**How to complete this task**
In the listing below, locate the line that contains "畜牧業 (20, 1455)" and the line that contains "地元グルメ (83, 1714)". Restate word for word those two lines and every line between them, and nothing else.
### Data for this task ###
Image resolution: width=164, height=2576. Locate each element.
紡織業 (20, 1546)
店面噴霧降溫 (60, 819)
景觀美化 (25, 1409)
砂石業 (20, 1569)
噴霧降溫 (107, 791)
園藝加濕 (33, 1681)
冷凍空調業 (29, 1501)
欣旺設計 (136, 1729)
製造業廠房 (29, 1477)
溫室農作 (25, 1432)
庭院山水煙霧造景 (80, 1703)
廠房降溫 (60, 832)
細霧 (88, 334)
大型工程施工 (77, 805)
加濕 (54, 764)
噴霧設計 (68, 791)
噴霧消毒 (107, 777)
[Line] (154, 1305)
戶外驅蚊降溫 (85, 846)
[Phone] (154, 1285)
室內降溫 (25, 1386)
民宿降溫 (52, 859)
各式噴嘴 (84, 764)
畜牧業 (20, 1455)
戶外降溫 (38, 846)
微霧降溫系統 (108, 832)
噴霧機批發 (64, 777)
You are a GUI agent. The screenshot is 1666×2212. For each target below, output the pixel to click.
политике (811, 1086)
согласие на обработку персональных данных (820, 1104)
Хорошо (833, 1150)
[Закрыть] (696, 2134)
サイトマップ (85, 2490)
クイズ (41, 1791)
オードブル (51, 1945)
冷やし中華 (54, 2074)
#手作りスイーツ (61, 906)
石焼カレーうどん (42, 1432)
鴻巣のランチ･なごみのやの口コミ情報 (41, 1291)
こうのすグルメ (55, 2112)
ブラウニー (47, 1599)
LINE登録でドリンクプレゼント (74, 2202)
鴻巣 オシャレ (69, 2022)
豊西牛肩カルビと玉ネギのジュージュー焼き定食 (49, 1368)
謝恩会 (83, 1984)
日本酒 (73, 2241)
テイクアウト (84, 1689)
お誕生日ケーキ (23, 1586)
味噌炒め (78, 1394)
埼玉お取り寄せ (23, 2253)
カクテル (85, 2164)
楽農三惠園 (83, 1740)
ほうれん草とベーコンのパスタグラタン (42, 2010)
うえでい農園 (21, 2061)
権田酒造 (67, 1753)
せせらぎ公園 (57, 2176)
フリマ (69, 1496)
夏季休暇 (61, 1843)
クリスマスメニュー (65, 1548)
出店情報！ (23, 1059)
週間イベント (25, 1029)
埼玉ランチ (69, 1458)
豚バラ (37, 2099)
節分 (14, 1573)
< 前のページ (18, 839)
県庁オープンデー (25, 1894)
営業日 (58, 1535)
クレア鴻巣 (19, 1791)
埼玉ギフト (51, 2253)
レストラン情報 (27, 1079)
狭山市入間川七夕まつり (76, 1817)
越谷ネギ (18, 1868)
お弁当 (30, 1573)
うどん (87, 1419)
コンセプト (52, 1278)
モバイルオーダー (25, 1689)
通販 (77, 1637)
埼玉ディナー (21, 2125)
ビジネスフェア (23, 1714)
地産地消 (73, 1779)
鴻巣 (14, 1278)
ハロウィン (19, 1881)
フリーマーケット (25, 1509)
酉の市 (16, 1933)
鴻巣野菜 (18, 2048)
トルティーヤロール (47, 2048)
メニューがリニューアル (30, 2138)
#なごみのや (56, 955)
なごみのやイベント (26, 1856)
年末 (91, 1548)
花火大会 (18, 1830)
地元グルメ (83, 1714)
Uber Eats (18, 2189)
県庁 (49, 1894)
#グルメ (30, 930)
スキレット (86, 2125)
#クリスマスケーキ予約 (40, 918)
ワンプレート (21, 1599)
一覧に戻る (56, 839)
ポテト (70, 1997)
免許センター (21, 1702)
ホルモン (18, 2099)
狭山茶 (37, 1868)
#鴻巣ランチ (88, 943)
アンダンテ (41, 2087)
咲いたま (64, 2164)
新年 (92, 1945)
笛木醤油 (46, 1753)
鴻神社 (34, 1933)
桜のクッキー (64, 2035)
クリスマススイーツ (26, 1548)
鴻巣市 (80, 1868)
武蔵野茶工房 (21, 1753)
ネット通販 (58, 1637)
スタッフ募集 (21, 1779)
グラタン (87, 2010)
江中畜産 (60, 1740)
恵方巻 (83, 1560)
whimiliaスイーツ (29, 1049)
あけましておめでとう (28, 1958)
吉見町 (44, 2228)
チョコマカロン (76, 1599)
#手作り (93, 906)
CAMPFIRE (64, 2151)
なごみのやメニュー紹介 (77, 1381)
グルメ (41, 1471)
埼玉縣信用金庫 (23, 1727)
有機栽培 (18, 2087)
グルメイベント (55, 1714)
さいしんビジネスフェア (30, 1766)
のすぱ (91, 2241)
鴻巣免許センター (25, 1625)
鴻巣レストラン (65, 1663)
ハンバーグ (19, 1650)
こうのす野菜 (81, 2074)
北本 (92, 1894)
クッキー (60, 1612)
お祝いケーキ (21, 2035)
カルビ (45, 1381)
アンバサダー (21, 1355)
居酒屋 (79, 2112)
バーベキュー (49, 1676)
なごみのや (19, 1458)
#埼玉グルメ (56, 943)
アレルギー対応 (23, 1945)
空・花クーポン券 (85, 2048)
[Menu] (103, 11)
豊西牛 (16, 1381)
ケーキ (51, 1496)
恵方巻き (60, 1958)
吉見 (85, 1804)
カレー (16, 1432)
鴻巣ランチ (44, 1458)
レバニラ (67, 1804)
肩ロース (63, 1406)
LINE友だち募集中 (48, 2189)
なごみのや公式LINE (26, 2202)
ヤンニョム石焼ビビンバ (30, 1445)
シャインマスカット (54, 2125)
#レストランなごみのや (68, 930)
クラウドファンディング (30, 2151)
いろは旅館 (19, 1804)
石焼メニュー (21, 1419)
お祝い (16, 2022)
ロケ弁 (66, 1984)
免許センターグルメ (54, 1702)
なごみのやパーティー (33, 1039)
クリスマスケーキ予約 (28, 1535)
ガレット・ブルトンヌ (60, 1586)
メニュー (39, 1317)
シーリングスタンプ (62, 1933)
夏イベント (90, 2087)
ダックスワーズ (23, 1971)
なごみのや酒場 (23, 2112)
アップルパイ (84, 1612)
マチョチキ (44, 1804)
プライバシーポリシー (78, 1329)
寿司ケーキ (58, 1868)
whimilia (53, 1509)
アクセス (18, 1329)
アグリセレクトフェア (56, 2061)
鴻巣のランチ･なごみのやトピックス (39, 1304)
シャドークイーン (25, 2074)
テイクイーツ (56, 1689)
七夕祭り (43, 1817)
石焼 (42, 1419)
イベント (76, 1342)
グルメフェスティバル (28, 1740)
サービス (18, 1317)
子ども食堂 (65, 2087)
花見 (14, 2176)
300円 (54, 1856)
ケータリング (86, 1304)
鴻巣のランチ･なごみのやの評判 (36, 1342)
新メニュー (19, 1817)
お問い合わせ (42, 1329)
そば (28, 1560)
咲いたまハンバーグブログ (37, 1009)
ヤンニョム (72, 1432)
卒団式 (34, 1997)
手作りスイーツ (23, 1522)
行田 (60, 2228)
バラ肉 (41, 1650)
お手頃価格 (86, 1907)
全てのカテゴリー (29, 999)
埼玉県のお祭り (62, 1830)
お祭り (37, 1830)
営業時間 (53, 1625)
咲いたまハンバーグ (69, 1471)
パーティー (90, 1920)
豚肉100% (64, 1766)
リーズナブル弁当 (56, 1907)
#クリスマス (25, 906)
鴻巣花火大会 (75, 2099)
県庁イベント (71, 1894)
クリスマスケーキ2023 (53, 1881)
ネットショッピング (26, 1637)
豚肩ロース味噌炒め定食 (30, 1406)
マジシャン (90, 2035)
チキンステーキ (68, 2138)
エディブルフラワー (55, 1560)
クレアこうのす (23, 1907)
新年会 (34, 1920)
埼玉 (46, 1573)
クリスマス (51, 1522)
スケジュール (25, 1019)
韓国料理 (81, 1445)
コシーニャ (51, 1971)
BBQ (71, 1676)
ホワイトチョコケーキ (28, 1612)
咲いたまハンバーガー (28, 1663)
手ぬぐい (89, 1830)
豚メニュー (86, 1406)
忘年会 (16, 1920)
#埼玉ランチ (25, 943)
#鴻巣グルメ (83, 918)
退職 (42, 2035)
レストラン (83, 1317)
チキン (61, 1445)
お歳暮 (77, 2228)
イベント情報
###
**Solution to this exercise**
畜牧業 (20, 1455)
戶外降溫 (38, 846)
微霧降溫系統 (108, 832)
噴霧機批發 (64, 777)
You are a GUI agent. The screenshot is 1666×2212. For each target below, output the pixel to click.
политике (811, 1086)
согласие на обработку персональных данных (820, 1104)
Хорошо (833, 1150)
[Закрыть] (696, 2134)
サイトマップ (85, 2490)
クイズ (41, 1791)
オードブル (51, 1945)
冷やし中華 (54, 2074)
#手作りスイーツ (61, 906)
石焼カレーうどん (42, 1432)
鴻巣のランチ･なごみのやの口コミ情報 (41, 1291)
こうのすグルメ (55, 2112)
ブラウニー (47, 1599)
LINE登録でドリンクプレゼント (74, 2202)
鴻巣 オシャレ (69, 2022)
豊西牛肩カルビと玉ネギのジュージュー焼き定食 (49, 1368)
謝恩会 (83, 1984)
日本酒 (73, 2241)
テイクアウト (84, 1689)
お誕生日ケーキ (23, 1586)
味噌炒め (78, 1394)
埼玉お取り寄せ (23, 2253)
カクテル (85, 2164)
楽農三惠園 (83, 1740)
ほうれん草とベーコンのパスタグラタン (42, 2010)
うえでい農園 (21, 2061)
権田酒造 (67, 1753)
せせらぎ公園 (57, 2176)
フリマ (69, 1496)
夏季休暇 (61, 1843)
クリスマスメニュー (65, 1548)
出店情報！ (23, 1059)
週間イベント (25, 1029)
埼玉ランチ (69, 1458)
豚バラ (37, 2099)
節分 (14, 1573)
< 前のページ (18, 839)
県庁オープンデー (25, 1894)
営業日 (58, 1535)
クレア鴻巣 (19, 1791)
埼玉ギフト (51, 2253)
レストラン情報 (27, 1079)
狭山市入間川七夕まつり (76, 1817)
越谷ネギ (18, 1868)
お弁当 (30, 1573)
うどん (87, 1419)
コンセプト (52, 1278)
モバイルオーダー (25, 1689)
通販 (77, 1637)
埼玉ディナー (21, 2125)
ビジネスフェア (23, 1714)
地産地消 (73, 1779)
鴻巣 (14, 1278)
ハロウィン (19, 1881)
フリーマーケット (25, 1509)
酉の市 (16, 1933)
鴻巣野菜 (18, 2048)
トルティーヤロール (47, 2048)
メニューがリニューアル (30, 2138)
#なごみのや (56, 955)
なごみのやイベント (26, 1856)
年末 (91, 1548)
花火大会 (18, 1830)
地元グルメ (83, 1714)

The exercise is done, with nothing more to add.